Dataset entries>
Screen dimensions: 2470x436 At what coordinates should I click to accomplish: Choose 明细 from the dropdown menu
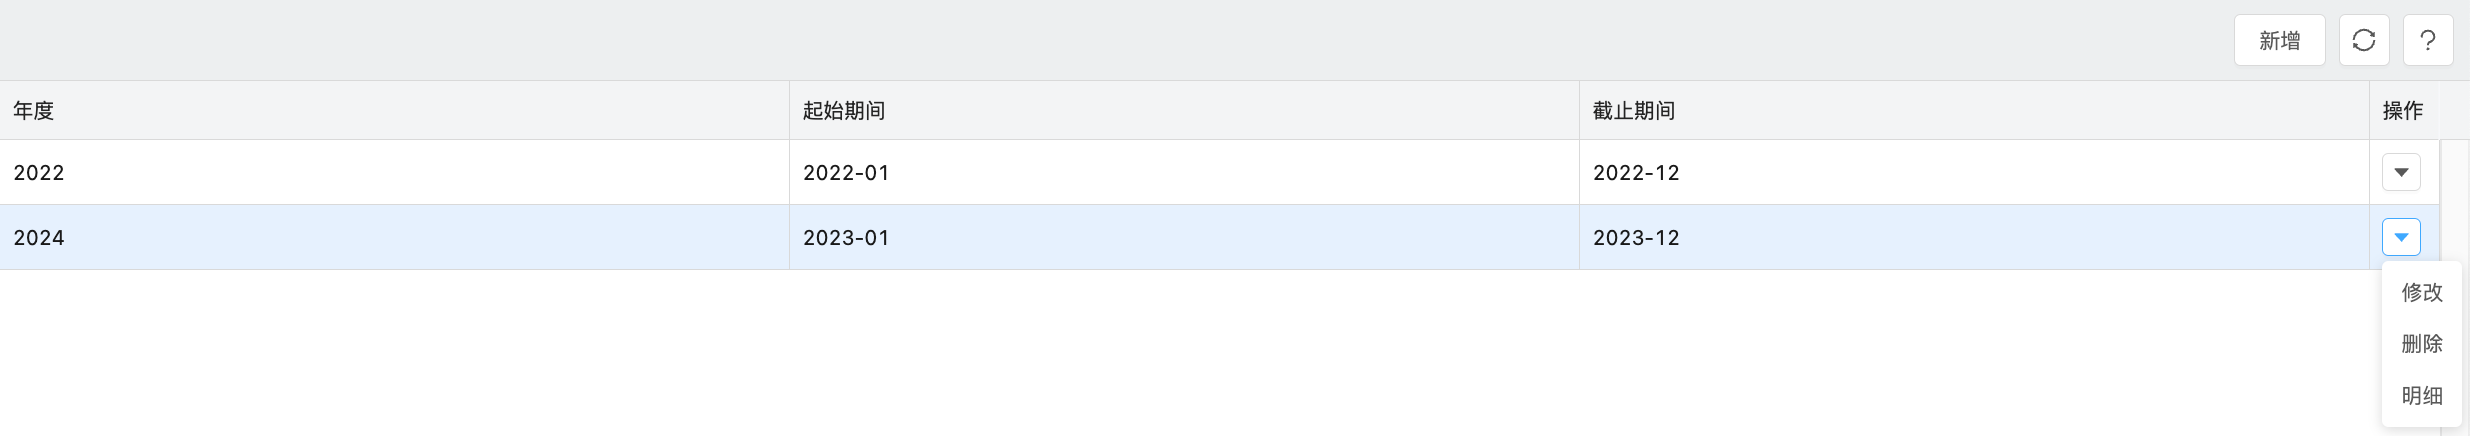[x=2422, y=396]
==
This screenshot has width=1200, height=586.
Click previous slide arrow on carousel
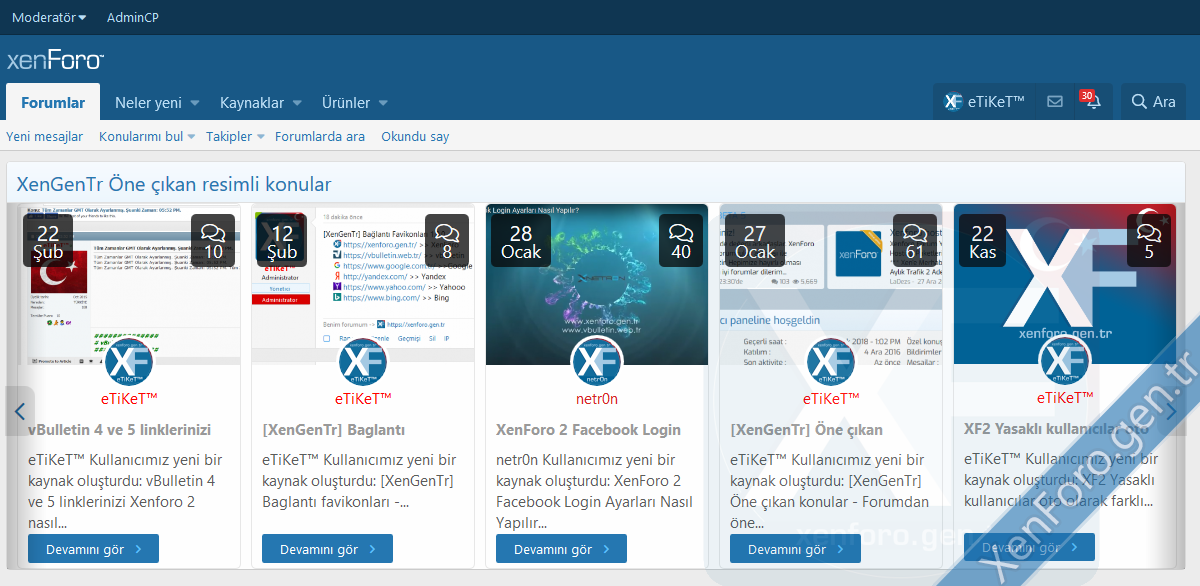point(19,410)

Job>
Update the lines from the line with "Screen dimensions: 2470x436" up to and including the line with "[x=2422, y=396]" by replacing "dropdown menu" with "drop-down list", leaving everything else unchanged. Return only those lines, without the pictures.

Exercise result>
Screen dimensions: 2470x436 At what coordinates should I click to accomplish: Choose 明细 from the drop-down list
[x=2422, y=396]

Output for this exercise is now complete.